Das könnte als Beschäftigungstherapie für Hobbygärtner taugen, die von der Rückkehr des Winters in ihrer Wohnung eingepfercht wurden. Doch bevor man sich das Starterpaket für 95 Euro ordert, gilt es ein paar Fragen zu klären, vor allem für jene, die schon beim Anblick von Sprossen vor Panik Nasenbluten kriegen – die live beim EHEC-Skandal von 2011 dabei waren, als verseuchte Sprossen Tausende Menschen mit tödlichen Durchfallkeimen infizierten. Und jüngst meldet die europäische Seuchenbehörde mehr als 500 Salmonelleninfektionen seit 2023 – wegen Sprossen. Sind die Keimlinge also gesund – oder potentielle Killer? Und sind Sprossen und Microgreens dasselbe?
In beiden Fällen weicht man Samen zunächst ein, was sie auf mysteriöse Weise zum Leben erweckt. Sprossen wachsen im Einmachglas oder auf einem Sieb, schon nach drei Tagen kann man sie verspeisen. Microgreens sind die Teenager der Pflanzenwelt. Sie werden auf Erde oder Substrat, zum Beispiel Kokosfasern, gezogen und nach sieben bis 21 Tagen geerntet.

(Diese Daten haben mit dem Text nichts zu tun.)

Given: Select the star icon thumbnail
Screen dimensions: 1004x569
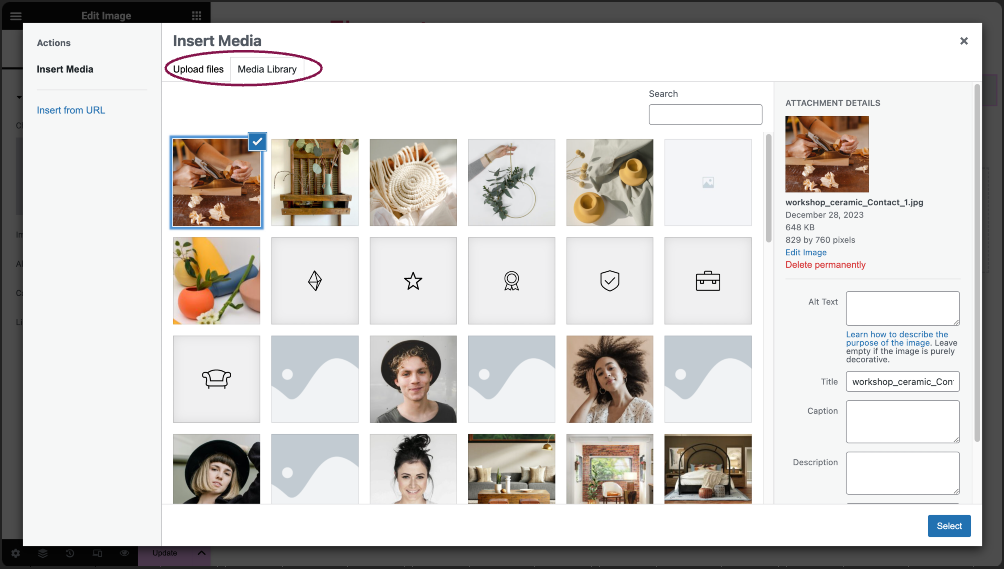Looking at the screenshot, I should coord(413,281).
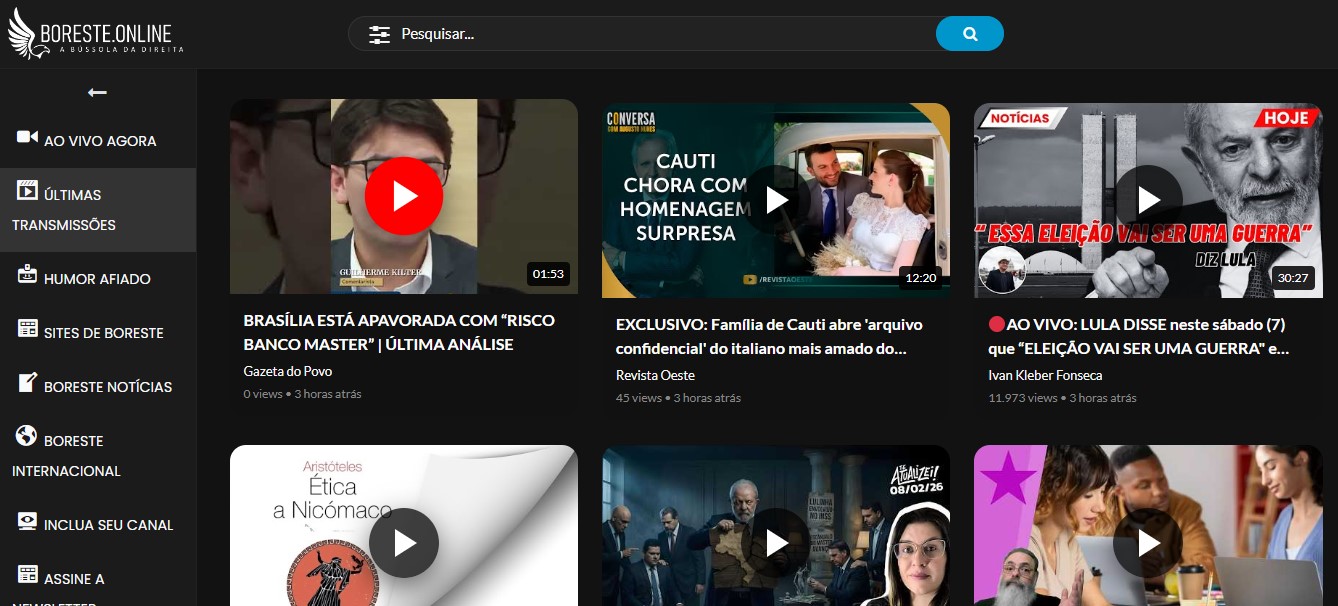The width and height of the screenshot is (1338, 606).
Task: Open Inclua Seu Canal link
Action: (108, 525)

Beide sind tatsächlich besonders gesund. Durch die Keimvorgänge enthalten sie viele Nährstoffe, etwa Vitamin C, Vitamin A und Mineralstoffe wie Eisen und Magnesium. Und das, je nach Studie, bis zu vierzigmal mehr als adultes Gemüse. Diese verheißungsvolle Angabe bezieht sich aber auf das Gewicht, was den Hype relativiert. Um den vierzigfachen Effekt zu genießen, müsste man statt eines Brokkolis ein halbes Kilo Sprossen verspeisen. Das klingt so unappetitlich, dass die Warnung der AOK hinfällig ist, man könne „auf keinen Fall“ Gemüse durch Microgreens ersetzen. Ihre Sorge: Ballaststoffmangel! Microgreens enthalten nämlich wenige Pflanzenfasern.
Die Sorge der Autorin dieser Zeilen liegt woanders: Wollte man ein halbes Kilogramm Microgreens daheim züchten, droht enormer Stress! Das Anziehen ist so nervig, dass es die paar Lebensmonate, welche das mickrige Gemüse einem schenken mag, ausgleicht: Die erste Runde Samen verweigerte strikt die Keimung, auch nach Tagen des liebevollen und vorschriftsgemäßen Einsprühens mit Wasser. In der zweiten Runde vertrockneten die Keimlinge prompt, kaum dass sie 38 Stunden unbesprüht blieben. Der dritte Versuch hat nach vielversprechendem Start das Wachstum eingestellt und schimmelt nun, gut besprüht, auf der teuren, aber ästhetisch wenig ansprechenden Anzuchtschale vor sich hin. Und das alles nur, um 89 Cent zu sparen, die Rettichkresse im Supermarkt kostet.
Zudem nimmt einem das Selbstanziehen die Angst vor blutigem Durchfall nur bedingt. Keime können schon in den Samen stecken und vermehren sich fröhlich in Sprossen, weil die es auch gern feucht und warm mögen. Das Niedersächsische Landesamt für Lebensmittelsicherheit rät allen mit geschwächtem Immunsystem, gar keine Sprossen zu essen, weil sie in Proben immer mal wieder Krankheitserreger gefunden haben. Also: Hört auf die AOK, keine Altersdiskriminierung im Gemüseregal – esst (auch) erwachsenen Brokkoli!